>> begin Given text
The synthesizer 10 then includes the synthetic data as second data into the first request 110 and transmits the first request 110 to the data storage 102. The synthesizer 10 is communicatively connected with the client device 1 and the data storage 102. The synthesizer 10 may be hosted on the same or on a different computer or server compared to the data storage 102. In general, the data synthesis performed by the synthesizer 10 is optional to this invention may also be provided by a party service hosted on a server external to the computer server hosting the data storage 102. Alternatively, the data synthesis may form part of the invention and the present invention specifies particularly advantageous manners that contribute to further enhance data security of PII through improving anonymization of PII.
Upon receipt or obtaining of the first request 110, the data storage 102 stores at least the second data, which in this case is the synthetic data that was synthesized by the synthesizer 10, for a predetermined amount of time. During this predetermined amount of time, the stored data is in quarantine.
As soon as or after T1 or T2 lapsed or expired, the quarantine ends and the stored data can be retrieved from the data storage 102. At T1 or T2, the session may be considered at its end, because an association between the PII and the user or the client device 1 has expired, such as the cookie “1234” for session 1234 expired or was permanently deleted on the client device 1, the first computers, the second computers, or elsewhere outside these devices.
>> end Given text
>> begin Record list
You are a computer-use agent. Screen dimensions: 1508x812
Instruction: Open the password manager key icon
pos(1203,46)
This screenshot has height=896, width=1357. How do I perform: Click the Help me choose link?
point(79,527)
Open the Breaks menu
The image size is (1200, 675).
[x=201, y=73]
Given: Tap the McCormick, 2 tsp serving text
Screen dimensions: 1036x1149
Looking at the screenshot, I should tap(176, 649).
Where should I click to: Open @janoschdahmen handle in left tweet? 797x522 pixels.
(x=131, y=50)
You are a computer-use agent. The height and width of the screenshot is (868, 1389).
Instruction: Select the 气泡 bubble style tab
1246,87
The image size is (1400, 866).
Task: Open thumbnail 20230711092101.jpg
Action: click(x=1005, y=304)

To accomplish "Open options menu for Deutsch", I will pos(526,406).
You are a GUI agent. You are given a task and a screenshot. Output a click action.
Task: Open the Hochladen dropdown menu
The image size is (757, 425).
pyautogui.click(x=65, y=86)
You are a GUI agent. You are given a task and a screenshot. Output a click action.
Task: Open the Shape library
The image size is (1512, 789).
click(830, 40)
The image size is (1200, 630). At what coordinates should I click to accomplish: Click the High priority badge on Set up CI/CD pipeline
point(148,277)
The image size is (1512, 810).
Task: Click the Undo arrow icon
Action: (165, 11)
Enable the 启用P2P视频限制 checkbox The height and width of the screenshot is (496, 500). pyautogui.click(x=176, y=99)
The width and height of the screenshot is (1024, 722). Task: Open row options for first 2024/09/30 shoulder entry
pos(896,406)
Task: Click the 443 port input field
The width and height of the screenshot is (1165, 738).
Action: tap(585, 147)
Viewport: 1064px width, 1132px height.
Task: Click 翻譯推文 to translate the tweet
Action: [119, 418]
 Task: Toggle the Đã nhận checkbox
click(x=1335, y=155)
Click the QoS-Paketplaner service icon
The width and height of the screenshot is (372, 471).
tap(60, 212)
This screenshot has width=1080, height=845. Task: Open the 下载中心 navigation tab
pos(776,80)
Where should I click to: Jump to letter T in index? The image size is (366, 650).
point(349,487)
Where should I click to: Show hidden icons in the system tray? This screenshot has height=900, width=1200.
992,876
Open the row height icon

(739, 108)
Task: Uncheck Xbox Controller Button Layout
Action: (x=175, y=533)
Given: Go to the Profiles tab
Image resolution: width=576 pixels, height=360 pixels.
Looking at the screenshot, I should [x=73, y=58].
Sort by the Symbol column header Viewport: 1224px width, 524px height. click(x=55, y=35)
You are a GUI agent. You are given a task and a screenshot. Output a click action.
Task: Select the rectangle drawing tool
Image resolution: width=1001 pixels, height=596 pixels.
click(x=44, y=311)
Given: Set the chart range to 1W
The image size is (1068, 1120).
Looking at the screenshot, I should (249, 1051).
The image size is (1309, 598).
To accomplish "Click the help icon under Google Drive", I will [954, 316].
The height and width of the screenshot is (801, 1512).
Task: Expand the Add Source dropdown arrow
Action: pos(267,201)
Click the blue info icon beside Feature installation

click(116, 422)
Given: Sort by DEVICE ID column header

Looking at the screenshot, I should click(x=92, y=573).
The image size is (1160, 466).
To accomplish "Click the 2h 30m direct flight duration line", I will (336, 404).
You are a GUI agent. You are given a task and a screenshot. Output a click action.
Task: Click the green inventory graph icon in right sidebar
>> end Record list
#### [What the task asks]
Answer these questions from the given text.
1. Which two components is the synthesizer 10 communicatively connected with?
2. For how long does the data storage 102 store at least the second data?
3. Which cookie does the given text offer as an example of an association that has expired?

#### [Full response]
1. The client device 1 and the data storage 102.
2. A predetermined amount of time.
3. The cookie "1234" for session 1234.